WORK TO DO - Could you copy the listing from "Click the teal Cash endpoint marker" down to "click(x=1608, y=782)", substituting "orange" for "teal" and leaving everything else as it is?

RECORD LIST -
****************

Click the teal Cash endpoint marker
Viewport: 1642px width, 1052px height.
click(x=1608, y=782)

****************

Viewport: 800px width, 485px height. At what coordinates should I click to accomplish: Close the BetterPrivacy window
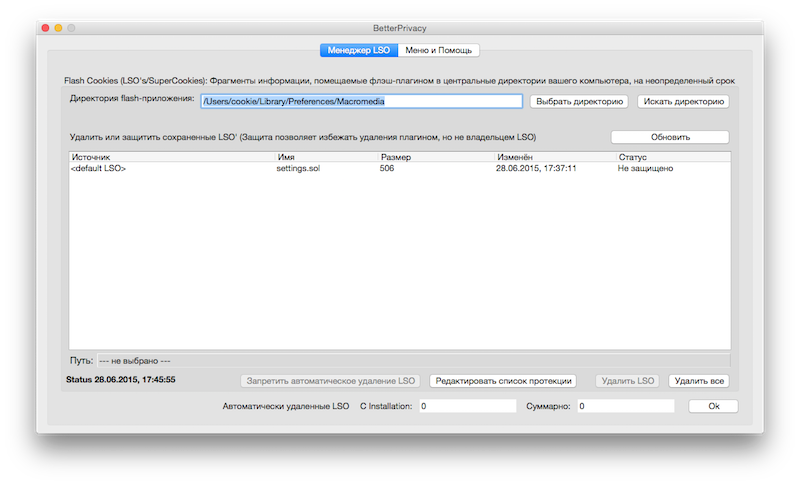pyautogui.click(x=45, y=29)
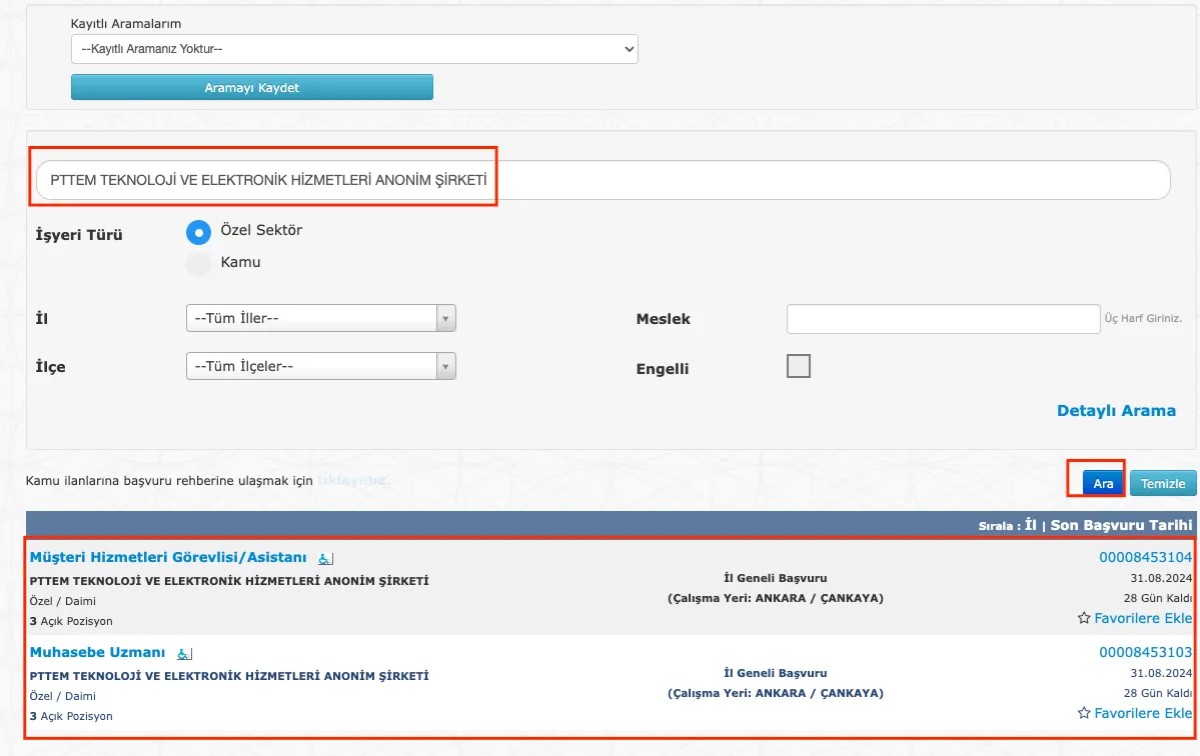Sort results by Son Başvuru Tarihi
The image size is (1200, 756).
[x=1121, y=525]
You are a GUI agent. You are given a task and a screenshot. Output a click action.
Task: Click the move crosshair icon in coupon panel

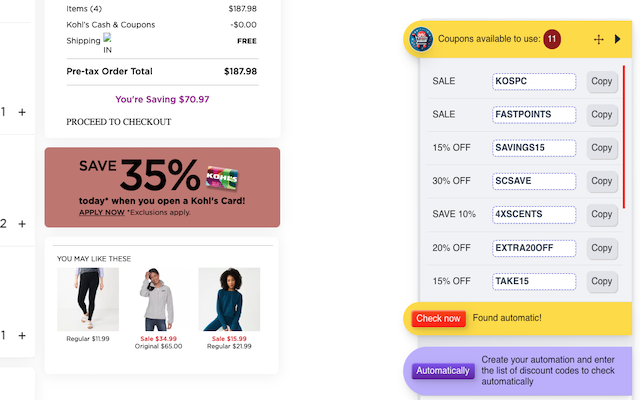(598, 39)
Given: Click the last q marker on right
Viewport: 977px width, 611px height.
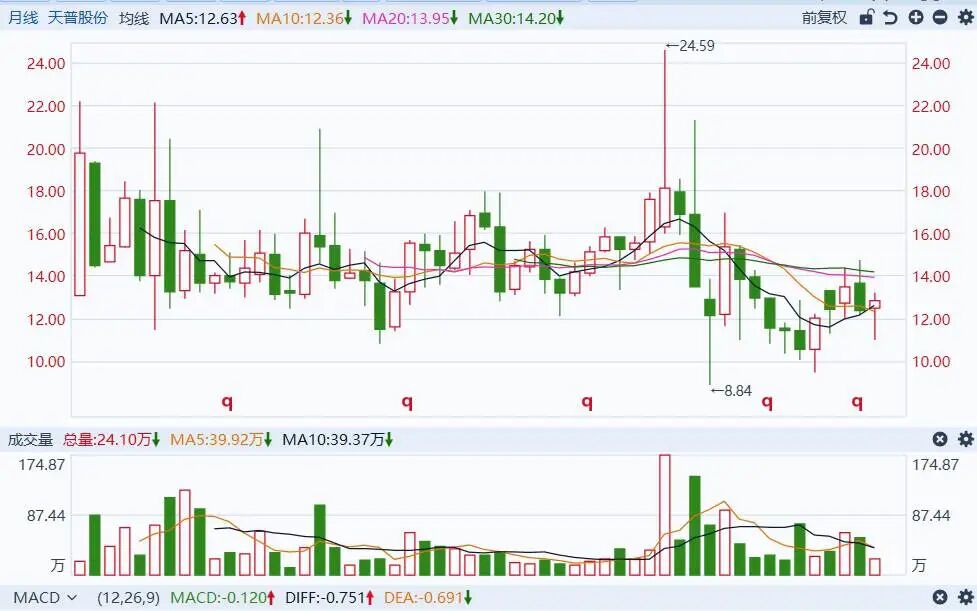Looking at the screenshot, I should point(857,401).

****************

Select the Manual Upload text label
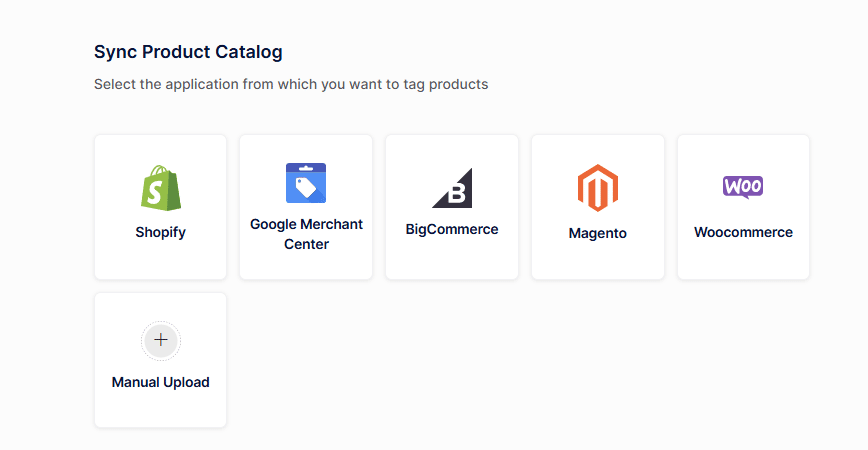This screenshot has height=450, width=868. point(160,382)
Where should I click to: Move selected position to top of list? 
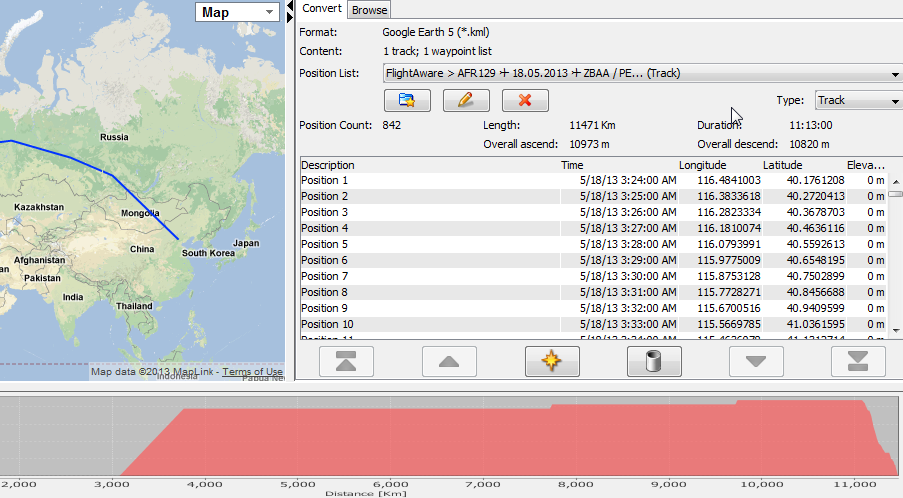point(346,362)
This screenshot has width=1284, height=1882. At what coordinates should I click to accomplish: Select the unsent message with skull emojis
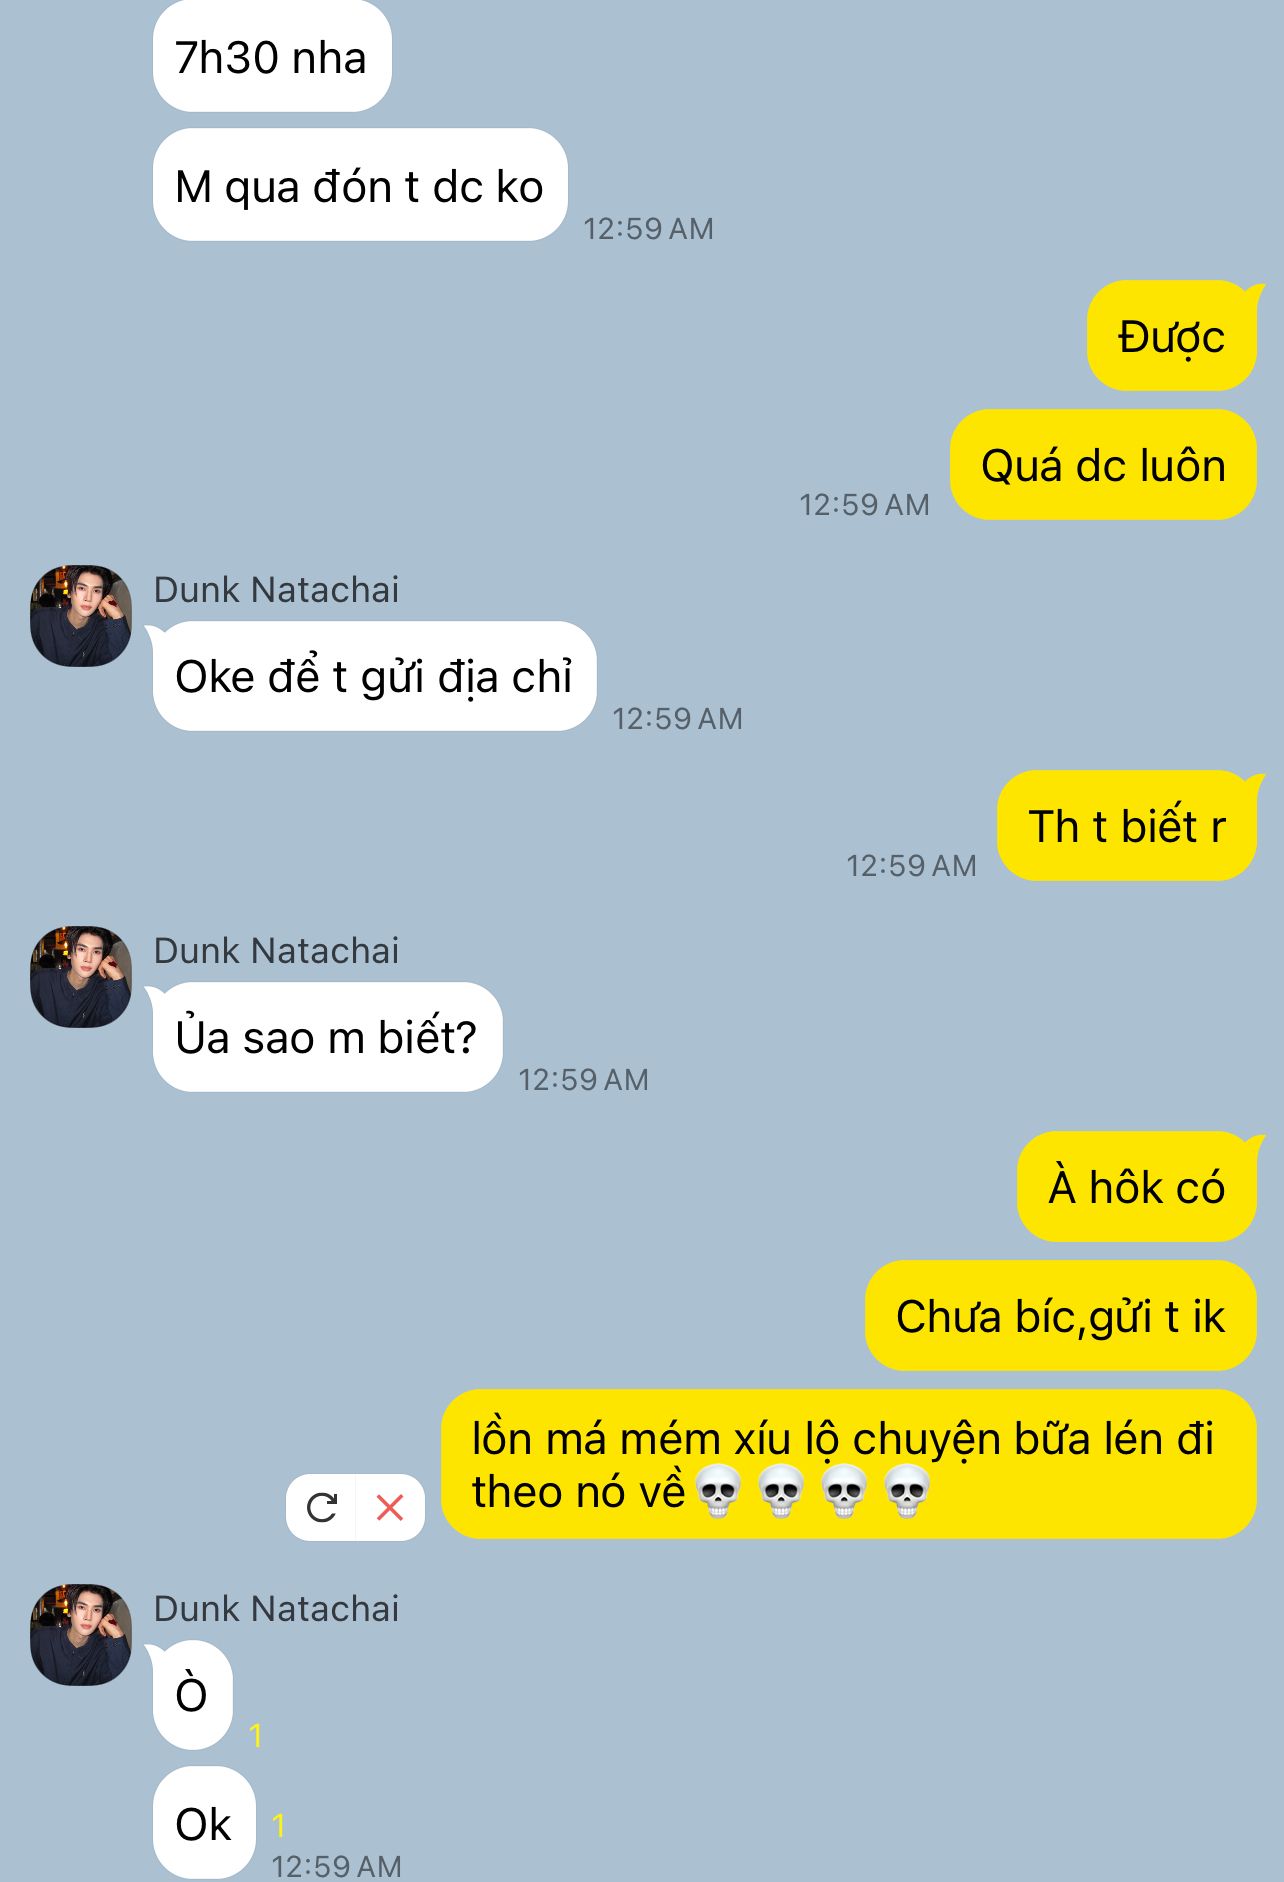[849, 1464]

****************

FULL RESPONSE -
Click the orange Cash endpoint marker
Viewport: 1642px width, 1052px height.
click(x=1608, y=782)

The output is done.